» **Provided entries**:

-*-

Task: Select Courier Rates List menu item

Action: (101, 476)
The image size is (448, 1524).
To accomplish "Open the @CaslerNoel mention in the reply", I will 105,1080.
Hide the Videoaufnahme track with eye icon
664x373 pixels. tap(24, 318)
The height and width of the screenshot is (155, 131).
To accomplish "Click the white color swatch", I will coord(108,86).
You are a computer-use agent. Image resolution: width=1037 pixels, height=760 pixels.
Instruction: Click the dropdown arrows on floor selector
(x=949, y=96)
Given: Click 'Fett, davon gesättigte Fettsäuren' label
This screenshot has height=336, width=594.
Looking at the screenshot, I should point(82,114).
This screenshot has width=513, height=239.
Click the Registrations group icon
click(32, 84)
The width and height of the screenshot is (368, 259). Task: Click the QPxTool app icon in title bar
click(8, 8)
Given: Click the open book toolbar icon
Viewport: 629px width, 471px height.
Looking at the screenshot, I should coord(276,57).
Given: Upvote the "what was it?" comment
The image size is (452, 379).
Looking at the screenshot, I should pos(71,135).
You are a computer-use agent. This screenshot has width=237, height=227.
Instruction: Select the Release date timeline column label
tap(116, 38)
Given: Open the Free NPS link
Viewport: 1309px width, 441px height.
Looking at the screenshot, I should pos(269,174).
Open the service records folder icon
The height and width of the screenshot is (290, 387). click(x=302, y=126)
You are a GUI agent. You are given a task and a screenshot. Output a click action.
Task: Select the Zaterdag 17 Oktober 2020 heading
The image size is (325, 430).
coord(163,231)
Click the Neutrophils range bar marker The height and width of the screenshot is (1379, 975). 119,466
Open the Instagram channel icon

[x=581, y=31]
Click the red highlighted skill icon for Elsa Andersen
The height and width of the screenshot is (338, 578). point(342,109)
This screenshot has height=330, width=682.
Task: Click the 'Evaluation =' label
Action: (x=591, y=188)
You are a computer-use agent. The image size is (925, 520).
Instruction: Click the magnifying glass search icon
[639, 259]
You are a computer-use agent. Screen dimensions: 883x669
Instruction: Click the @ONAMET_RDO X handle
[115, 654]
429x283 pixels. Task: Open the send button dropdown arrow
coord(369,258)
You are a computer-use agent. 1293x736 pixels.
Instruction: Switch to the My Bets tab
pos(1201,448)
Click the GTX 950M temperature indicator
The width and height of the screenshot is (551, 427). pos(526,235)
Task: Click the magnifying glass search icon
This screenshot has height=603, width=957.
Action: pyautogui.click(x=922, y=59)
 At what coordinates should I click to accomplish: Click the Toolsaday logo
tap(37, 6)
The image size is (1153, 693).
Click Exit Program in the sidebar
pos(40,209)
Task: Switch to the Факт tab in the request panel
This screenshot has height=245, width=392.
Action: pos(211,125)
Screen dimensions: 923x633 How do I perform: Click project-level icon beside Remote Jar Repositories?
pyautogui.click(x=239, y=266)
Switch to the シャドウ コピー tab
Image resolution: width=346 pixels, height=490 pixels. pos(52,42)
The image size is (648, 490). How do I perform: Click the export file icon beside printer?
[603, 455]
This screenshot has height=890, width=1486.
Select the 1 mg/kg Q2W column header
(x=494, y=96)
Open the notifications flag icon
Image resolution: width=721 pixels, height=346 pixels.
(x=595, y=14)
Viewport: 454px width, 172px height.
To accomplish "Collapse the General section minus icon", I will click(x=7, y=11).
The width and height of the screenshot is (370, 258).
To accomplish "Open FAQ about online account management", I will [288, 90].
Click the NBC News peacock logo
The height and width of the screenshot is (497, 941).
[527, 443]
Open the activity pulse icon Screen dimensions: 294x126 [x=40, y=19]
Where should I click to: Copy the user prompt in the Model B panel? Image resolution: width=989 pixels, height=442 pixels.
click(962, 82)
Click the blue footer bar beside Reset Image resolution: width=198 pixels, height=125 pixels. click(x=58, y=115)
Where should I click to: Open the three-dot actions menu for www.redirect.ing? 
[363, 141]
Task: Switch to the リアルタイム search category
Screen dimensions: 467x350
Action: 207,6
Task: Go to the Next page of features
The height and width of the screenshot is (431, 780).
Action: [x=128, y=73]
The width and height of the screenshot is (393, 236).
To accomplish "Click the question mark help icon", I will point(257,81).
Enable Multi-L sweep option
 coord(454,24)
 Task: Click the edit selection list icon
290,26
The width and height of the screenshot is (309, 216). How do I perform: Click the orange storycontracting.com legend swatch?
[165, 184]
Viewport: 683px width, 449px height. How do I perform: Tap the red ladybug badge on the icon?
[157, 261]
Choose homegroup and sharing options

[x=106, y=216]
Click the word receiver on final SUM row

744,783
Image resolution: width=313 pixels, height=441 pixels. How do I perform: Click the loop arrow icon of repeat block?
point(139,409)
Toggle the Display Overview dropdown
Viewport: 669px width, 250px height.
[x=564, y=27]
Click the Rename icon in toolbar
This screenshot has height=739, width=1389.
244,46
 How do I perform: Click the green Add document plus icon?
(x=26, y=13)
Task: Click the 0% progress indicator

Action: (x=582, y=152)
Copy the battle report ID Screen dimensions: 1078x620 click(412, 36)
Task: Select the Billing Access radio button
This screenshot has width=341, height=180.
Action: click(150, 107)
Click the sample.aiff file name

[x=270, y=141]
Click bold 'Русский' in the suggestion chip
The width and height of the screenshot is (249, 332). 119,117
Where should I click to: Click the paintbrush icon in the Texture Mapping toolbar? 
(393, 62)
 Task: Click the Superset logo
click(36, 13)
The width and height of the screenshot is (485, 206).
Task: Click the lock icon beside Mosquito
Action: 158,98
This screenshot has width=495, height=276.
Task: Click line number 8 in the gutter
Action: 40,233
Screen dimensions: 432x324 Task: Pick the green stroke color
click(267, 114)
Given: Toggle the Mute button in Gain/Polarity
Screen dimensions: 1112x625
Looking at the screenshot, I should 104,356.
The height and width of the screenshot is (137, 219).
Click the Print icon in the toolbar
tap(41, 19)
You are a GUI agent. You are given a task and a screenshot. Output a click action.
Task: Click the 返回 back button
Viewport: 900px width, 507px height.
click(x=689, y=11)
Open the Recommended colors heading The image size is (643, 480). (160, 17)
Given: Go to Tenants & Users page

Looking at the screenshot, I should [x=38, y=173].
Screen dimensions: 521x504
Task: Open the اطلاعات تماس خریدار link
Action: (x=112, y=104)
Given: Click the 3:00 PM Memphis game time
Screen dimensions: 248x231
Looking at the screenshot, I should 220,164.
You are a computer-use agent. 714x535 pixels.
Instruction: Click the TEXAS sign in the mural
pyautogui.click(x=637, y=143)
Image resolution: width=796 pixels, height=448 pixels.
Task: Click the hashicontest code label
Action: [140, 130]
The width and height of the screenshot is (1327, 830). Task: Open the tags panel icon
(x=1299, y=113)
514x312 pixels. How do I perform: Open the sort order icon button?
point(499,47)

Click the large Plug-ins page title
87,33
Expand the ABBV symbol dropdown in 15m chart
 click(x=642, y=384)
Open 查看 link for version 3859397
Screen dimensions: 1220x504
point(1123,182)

-*-

» **Requirement**:
Every entry above must be reproduced word for word.

» **Task output**:
Task: Select Courier Rates List menu item

Action: (101, 476)
The image size is (448, 1524).
To accomplish "Open the @CaslerNoel mention in the reply", I will 105,1080.
Hide the Videoaufnahme track with eye icon
664x373 pixels. tap(24, 318)
The height and width of the screenshot is (155, 131).
To accomplish "Click the white color swatch", I will coord(108,86).
You are a computer-use agent. Image resolution: width=1037 pixels, height=760 pixels.
Instruction: Click the dropdown arrows on floor selector
(x=949, y=96)
Given: Click 'Fett, davon gesättigte Fettsäuren' label
This screenshot has height=336, width=594.
Looking at the screenshot, I should point(82,114).
This screenshot has width=513, height=239.
Click the Registrations group icon
click(32, 84)
The width and height of the screenshot is (368, 259). Task: Click the QPxTool app icon in title bar
click(8, 8)
Given: Click the open book toolbar icon
Viewport: 629px width, 471px height.
Looking at the screenshot, I should coord(276,57).
Given: Upvote the "what was it?" comment
The image size is (452, 379).
Looking at the screenshot, I should pos(71,135).
You are a computer-use agent. This screenshot has width=237, height=227.
Instruction: Select the Release date timeline column label
tap(116, 38)
Given: Open the Free NPS link
Viewport: 1309px width, 441px height.
Looking at the screenshot, I should pos(269,174).
Open the service records folder icon
The height and width of the screenshot is (290, 387). click(x=302, y=126)
You are a GUI agent. You are given a task and a screenshot. Output a click action.
Task: Select the Zaterdag 17 Oktober 2020 heading
The image size is (325, 430).
coord(163,231)
Click the Neutrophils range bar marker The height and width of the screenshot is (1379, 975). 119,466
Open the Instagram channel icon

[x=581, y=31]
Click the red highlighted skill icon for Elsa Andersen
The height and width of the screenshot is (338, 578). point(342,109)
This screenshot has height=330, width=682.
Task: Click the 'Evaluation =' label
Action: (x=591, y=188)
You are a computer-use agent. The image size is (925, 520).
Instruction: Click the magnifying glass search icon
[639, 259]
You are a computer-use agent. Screen dimensions: 883x669
Instruction: Click the @ONAMET_RDO X handle
[115, 654]
429x283 pixels. Task: Open the send button dropdown arrow
coord(369,258)
You are a computer-use agent. 1293x736 pixels.
Instruction: Switch to the My Bets tab
pos(1201,448)
Click the GTX 950M temperature indicator
The width and height of the screenshot is (551, 427). pos(526,235)
Task: Click the magnifying glass search icon
This screenshot has height=603, width=957.
Action: pyautogui.click(x=922, y=59)
 At what coordinates should I click to accomplish: Click the Toolsaday logo
tap(37, 6)
The image size is (1153, 693).
Click Exit Program in the sidebar
pos(40,209)
Task: Switch to the Факт tab in the request panel
This screenshot has height=245, width=392.
Action: pos(211,125)
Screen dimensions: 923x633 How do I perform: Click project-level icon beside Remote Jar Repositories?
pyautogui.click(x=239, y=266)
Switch to the シャドウ コピー tab
Image resolution: width=346 pixels, height=490 pixels. pos(52,42)
The image size is (648, 490). How do I perform: Click the export file icon beside printer?
[603, 455]
This screenshot has height=890, width=1486.
Select the 1 mg/kg Q2W column header
(x=494, y=96)
Open the notifications flag icon
Image resolution: width=721 pixels, height=346 pixels.
(x=595, y=14)
Viewport: 454px width, 172px height.
To accomplish "Collapse the General section minus icon", I will click(x=7, y=11).
The width and height of the screenshot is (370, 258).
To accomplish "Open FAQ about online account management", I will [288, 90].
Click the NBC News peacock logo
The height and width of the screenshot is (497, 941).
[527, 443]
Open the activity pulse icon Screen dimensions: 294x126 [x=40, y=19]
Where should I click to: Copy the user prompt in the Model B panel? Image resolution: width=989 pixels, height=442 pixels.
click(962, 82)
Click the blue footer bar beside Reset Image resolution: width=198 pixels, height=125 pixels. click(x=58, y=115)
Where should I click to: Open the three-dot actions menu for www.redirect.ing? 
[363, 141]
Task: Switch to the リアルタイム search category
Screen dimensions: 467x350
Action: 207,6
Task: Go to the Next page of features
The height and width of the screenshot is (431, 780).
Action: [x=128, y=73]
The width and height of the screenshot is (393, 236).
To accomplish "Click the question mark help icon", I will point(257,81).
Enable Multi-L sweep option
 coord(454,24)
 Task: Click the edit selection list icon
290,26
The width and height of the screenshot is (309, 216). How do I perform: Click the orange storycontracting.com legend swatch?
[165, 184]
Viewport: 683px width, 449px height. How do I perform: Tap the red ladybug badge on the icon?
[157, 261]
Choose homegroup and sharing options

[x=106, y=216]
Click the word receiver on final SUM row

744,783
Image resolution: width=313 pixels, height=441 pixels. How do I perform: Click the loop arrow icon of repeat block?
point(139,409)
Toggle the Display Overview dropdown
Viewport: 669px width, 250px height.
[x=564, y=27]
Click the Rename icon in toolbar
This screenshot has height=739, width=1389.
244,46
 How do I perform: Click the green Add document plus icon?
(x=26, y=13)
Task: Click the 0% progress indicator

Action: (x=582, y=152)
Copy the battle report ID Screen dimensions: 1078x620 click(412, 36)
Task: Select the Billing Access radio button
This screenshot has width=341, height=180.
Action: click(150, 107)
Click the sample.aiff file name

[x=270, y=141]
Click bold 'Русский' in the suggestion chip
The width and height of the screenshot is (249, 332). 119,117
Where should I click to: Click the paintbrush icon in the Texture Mapping toolbar? 
(393, 62)
 Task: Click the Superset logo
click(36, 13)
The width and height of the screenshot is (485, 206).
Task: Click the lock icon beside Mosquito
Action: 158,98
This screenshot has width=495, height=276.
Task: Click line number 8 in the gutter
Action: 40,233
Screen dimensions: 432x324 Task: Pick the green stroke color
click(267, 114)
Given: Toggle the Mute button in Gain/Polarity
Screen dimensions: 1112x625
Looking at the screenshot, I should 104,356.
The height and width of the screenshot is (137, 219).
Click the Print icon in the toolbar
tap(41, 19)
You are a GUI agent. You are given a task and a screenshot. Output a click action.
Task: Click the 返回 back button
Viewport: 900px width, 507px height.
click(x=689, y=11)
Open the Recommended colors heading The image size is (643, 480). (160, 17)
Given: Go to Tenants & Users page

Looking at the screenshot, I should [x=38, y=173].
Screen dimensions: 521x504
Task: Open the اطلاعات تماس خریدار link
Action: (x=112, y=104)
Given: Click the 3:00 PM Memphis game time
Screen dimensions: 248x231
Looking at the screenshot, I should 220,164.
You are a computer-use agent. 714x535 pixels.
Instruction: Click the TEXAS sign in the mural
pyautogui.click(x=637, y=143)
Image resolution: width=796 pixels, height=448 pixels.
Task: Click the hashicontest code label
Action: [140, 130]
The width and height of the screenshot is (1327, 830). Task: Open the tags panel icon
(x=1299, y=113)
514x312 pixels. How do I perform: Open the sort order icon button?
point(499,47)

Click the large Plug-ins page title
87,33
Expand the ABBV symbol dropdown in 15m chart
 click(x=642, y=384)
Open 查看 link for version 3859397
Screen dimensions: 1220x504
point(1123,182)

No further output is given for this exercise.